In the indexing and ETF world, 2012 may be remembered as the year ETF closings reached sufficient numbers to dominate industry gossip and news about ETFs. IndexUniverse’s ETF Watch lists about 100 ETF closures in 2012, almost twice the annual pace seen in 2008-2010 during the financial crisis and recession. There is little chance we will run out of ETFs or stop launching new ones any time soon: The total number of ETFs continues to expand, with nearly 180 added in 2012, and money continues to flow into ETFs, both new and old. By now, some 20 years after the launch of the SPDR S&P 500 ETF (NYSE Arca: SPY) kicked off the rise of the ETF industry, most new ETFs— and recently closed ones— are based on strategy indexes rather than broad-based market indexes. Strategy dominates the new issues because there are few, if any, markets left that aren’t already covered by ETFs. Further, strategy indexes— and hence the ETFs linked to those indexes—focus on various investor interests such as dividends or low volatility. Digging into the nature of strategy may explain the 2012 rise in ETF terminations.

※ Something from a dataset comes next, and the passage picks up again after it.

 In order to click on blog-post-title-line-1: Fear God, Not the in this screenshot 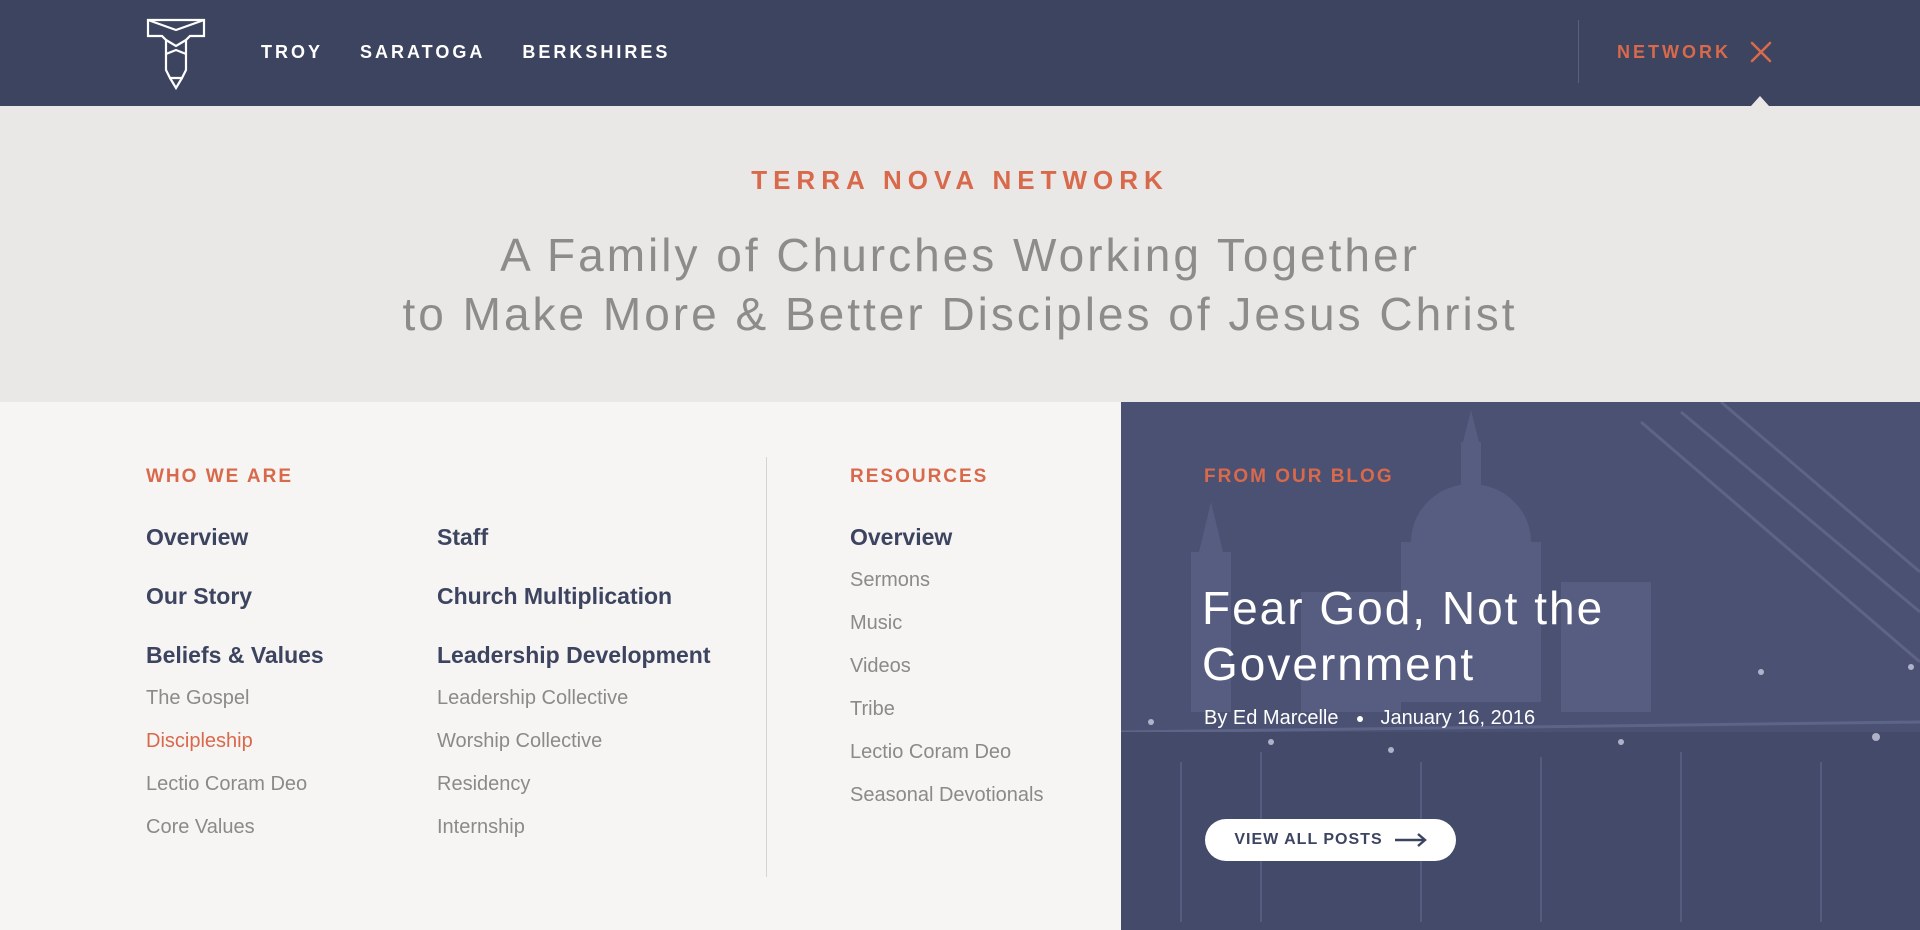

While we shouldn’t ignore some of the financial factors cited for ETF closures—rising operating expenses; increases in the minimum size needed to break even; or competition among ETF issuers—understanding the nature of strategies and the indexes that track them is important for understanding why some ETFs survive and others fade away.
Financial and economic research going back several decades focuses on why some stocks tend to outperform the market. The results of this research are the raw material of strategy indexes. Many investors are familiar with ideas that small-cap or value stocks tend to outperform large-cap or growth stocks. The more formal statement of these arguments is the three-factor model of Gene Fama and Ken French,1 who identified size measured by market capitalization and a value bias measured by the ratio of book value to market value and then added market performance as the third factor driving stock performance. Later work by Mark Carhart2 introduced momentum measured by the difference between short-term and intermediate-term performance as a fourth factor. Recent research has expanded some of these ideas with different measures of value or momentum and with new factors such as volatility or liquidity. The three- or four-factor models underlie the first generation of strategy indexes focusing on combinations of growth or value and large-, mid- or small-cap stocks and momentum.
These efforts were only the beginning of strategies. Other factors soon joined, including dividends, specific sectors or industries, mergers, acquisitions, spinoffs and other corporate actions or such company characteristics as family ownership or social policies. Strategy indexes are attempts to exploit times when the market deviates from the theory that all stocks offer the same returns after adjustment for risk and correlation. Some strategies—for example, buying stocks in only one sector—have limited lifetimes, since the market is constantly evolving. Other strategies seek longer lifetimes and more staying power; some claim to do well in various markets.
All strategies face three challenges that could limit their performance. An ETF based on a strategy that underperforms is living on borrowed time. Consider an ETF that holds stocks in only one sector: Markets shift over time, and what works one day may fail miserably the next day. Financial stocks were shunned in 2007-2009 but gained twice as much as the S&P 500 in 2012.